Passage provided:
━━━
At this stage, I am involved in various aspects of development and do not have high performance requirements yet. However, if I want to become a better programmer, I hope to improve in this area and not just have practical knowledge. Also, since I am not from a computer science background and have only read some books on Unix and Linux, I want to improve in a more systematic and comprehensive way.

I usually use my commuting time on the subway to study the columns. I am interested in containers, so if there is related content, I will systematically operate and understand it. After all, technology still needs practical experience, although currently, I am only at a level of “ad-hoc” solutions.

During the study of the columns, I was impressed by the responsible and rigorous attitude of the teacher. Whenever I have questions, the teacher quickly provides solutions, and one time, they even provided a packaged Docker image. They were very serious and patient. Here, let me give the teacher a thumbs up.

Although I haven’t checked in for every article at the moment, I will definitely not give up and will continue to study. As other students have said, there will be gains.

As a long-time user of Geek Time who has purchased more than thirty columns, I can feel that Geek Time is really dedicated to doing something, and I have also grown through learning. The excellent communication between readers and authors is really commendable and dedicated. Let’s make progress together, really starting from geek.

Dodo Bird #

I majored in chemistry in college and joined a company that specializes in government websites in 2016 as an implementation engineer, responsible for teaching clients how to use the website backend, which requires almost zero technical knowledge. In 2017, I decided to learn Linux and enrolled in an online training course. I finally completed the course in January 2018 and switched jobs to become an operations engineer in April.
━━━
Recorded data:
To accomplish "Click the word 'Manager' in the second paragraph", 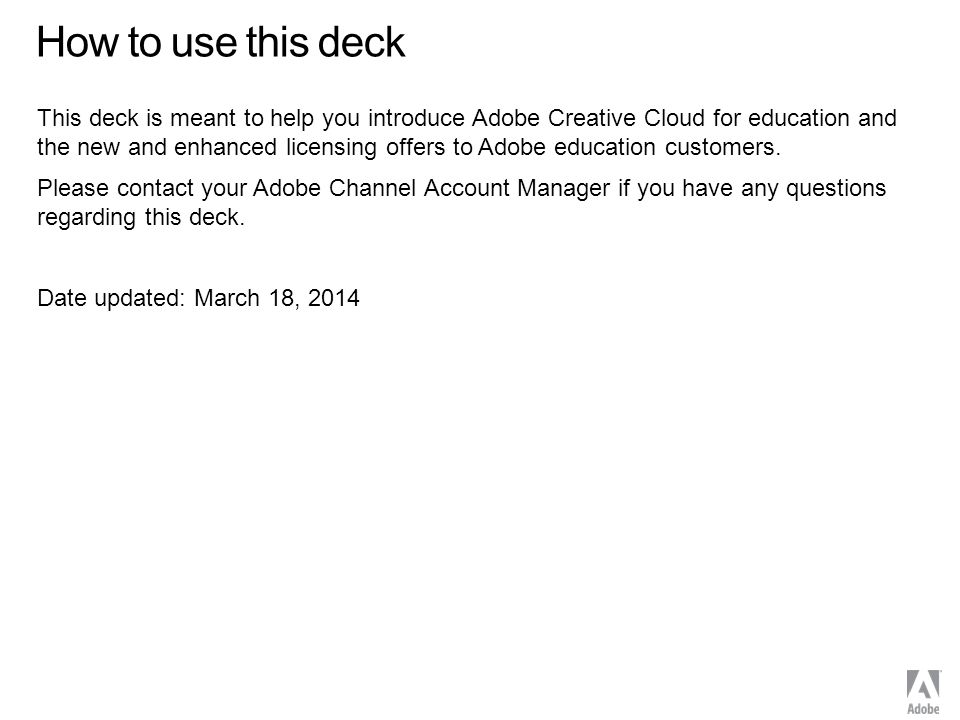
━━━
Task directions:
Answer these from the text about Geek Time readers:
(a) In what year did the chemistry major join a company that specializes in government websites?
(b) How many columns has the long-time Geek Time user purchased?
(c) What did the teacher once provide in response to questions?
Answer using only the text about Geek Time readers.

Response area:
(a) 2016
(b) More than thirty
(c) A packaged Docker image